Reading in and writing a JSON file to a storage bucket from a workflow
Workflows provides several connectors for interacting with various Google Cloud APIs and services. In the past, I’ve used for example the Document AI connector to parse documents like expense receipts, or the Secret Manager connector to store and access secrets like passwords. Another useful connector I was interested in using today was the Google Cloud Storage connector, to store and read files stored in storage buckets.
Those connectors are auto-generated from their API discovery descriptors, but there are some limitations currently that prevent, for example, to download the content of a file. So instead of using the connector, I looked at the JSON API for cloud storage to see what it offered (insert and get methods).
What I wanted to do was to store a JSON document, and to read a JSON document. I haven’t tried with other media types yet, like pictures or other binary files. Anyhow, here’s how to write a JSON file into a cloud storage bucket:
main:
params: [input]
steps:
- assignment:
assign:
- bucket: YOUR_BUCKET_NAME_HERE
- write_to_gcs:
call: http.post
args:
url: ${"https://storage.googleapis.com/upload/storage/v1/b/" + bucket + "/o"}
auth:
type: OAuth2
query:
name: THE_FILE_NAME_HERE
body:
name: Guillaume
age: 99
In the file, I’m storing a JSON document that contains a couple keys, defined in the body of that call.
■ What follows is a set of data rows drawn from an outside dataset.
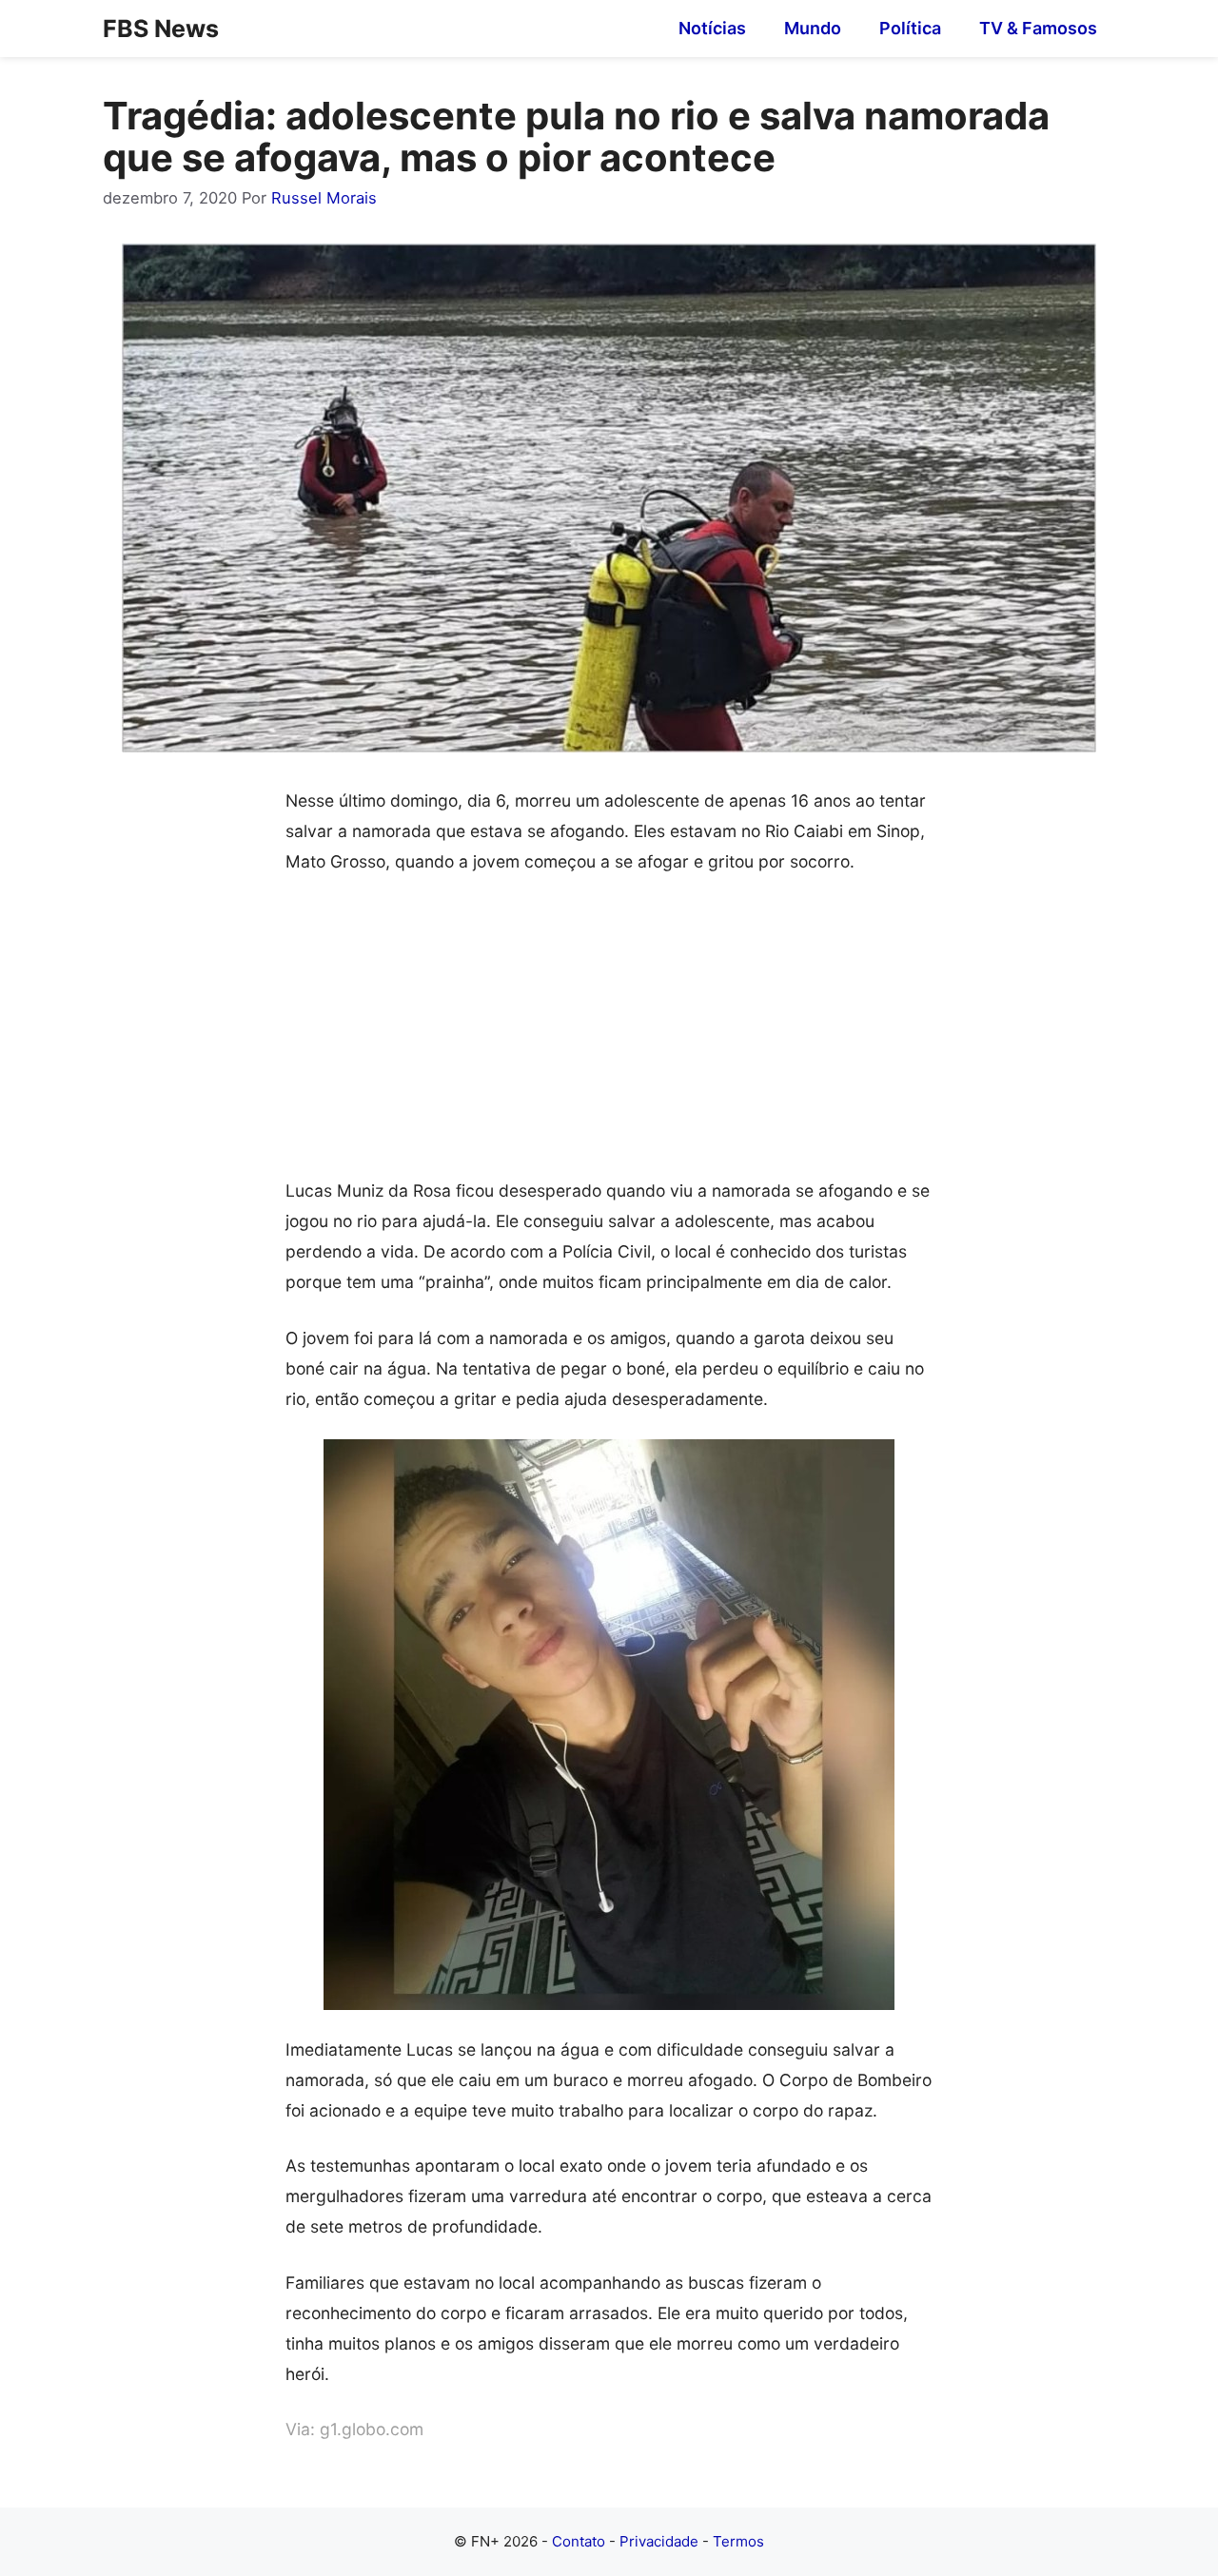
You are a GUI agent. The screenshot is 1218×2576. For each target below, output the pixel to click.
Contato (578, 2541)
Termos (738, 2541)
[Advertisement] (609, 1035)
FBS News (161, 28)
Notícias (712, 28)
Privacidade (658, 2541)
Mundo (812, 28)
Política (910, 28)
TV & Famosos (1038, 28)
By default, here, a JSON media type is assumed, so the body defined at the bottom in YAML is actually written as JSON in the resulting file. Oh and of course, don’t forget to change the names of the bucket and the object in the example above.
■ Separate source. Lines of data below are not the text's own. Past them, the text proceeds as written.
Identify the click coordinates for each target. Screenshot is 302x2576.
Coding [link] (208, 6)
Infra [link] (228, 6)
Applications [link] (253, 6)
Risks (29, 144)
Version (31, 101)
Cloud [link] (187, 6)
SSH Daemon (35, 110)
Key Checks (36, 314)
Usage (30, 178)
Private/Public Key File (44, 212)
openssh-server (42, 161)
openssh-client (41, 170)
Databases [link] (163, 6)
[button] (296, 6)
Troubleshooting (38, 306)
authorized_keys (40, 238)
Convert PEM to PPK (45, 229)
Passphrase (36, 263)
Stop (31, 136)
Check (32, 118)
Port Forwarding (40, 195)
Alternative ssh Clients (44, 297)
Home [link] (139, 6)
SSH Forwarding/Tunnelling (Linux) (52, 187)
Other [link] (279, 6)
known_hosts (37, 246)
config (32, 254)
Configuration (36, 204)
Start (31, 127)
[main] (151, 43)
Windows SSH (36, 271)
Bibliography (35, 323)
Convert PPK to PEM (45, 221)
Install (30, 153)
And now, here’s how you can read the content of the file from the bucket:
main:
params: [input]
steps:
- assignment:
assign:
- bucket: YOUR_BUCKET_NAME_HERE
- name: THE_FILE_NAME_HERE
- read_from_gcs:
call: http.get
args:
url: ${"https://storage.googleapis.com/download/storage/v1/b/" + bucket + "/o/" + name}
auth:
type: OAuth2
query:
alt: media
result: data_json_content
- return_content:
return: ${data_json_content.body}
This time we change the GCS URL from upload
to download
,
and we use the alt=media
query parameter to instruct the GCS JSON API that we want to retrieve the content of the file (not just its metadata).
In the end, we return the body of that call, which contains the content.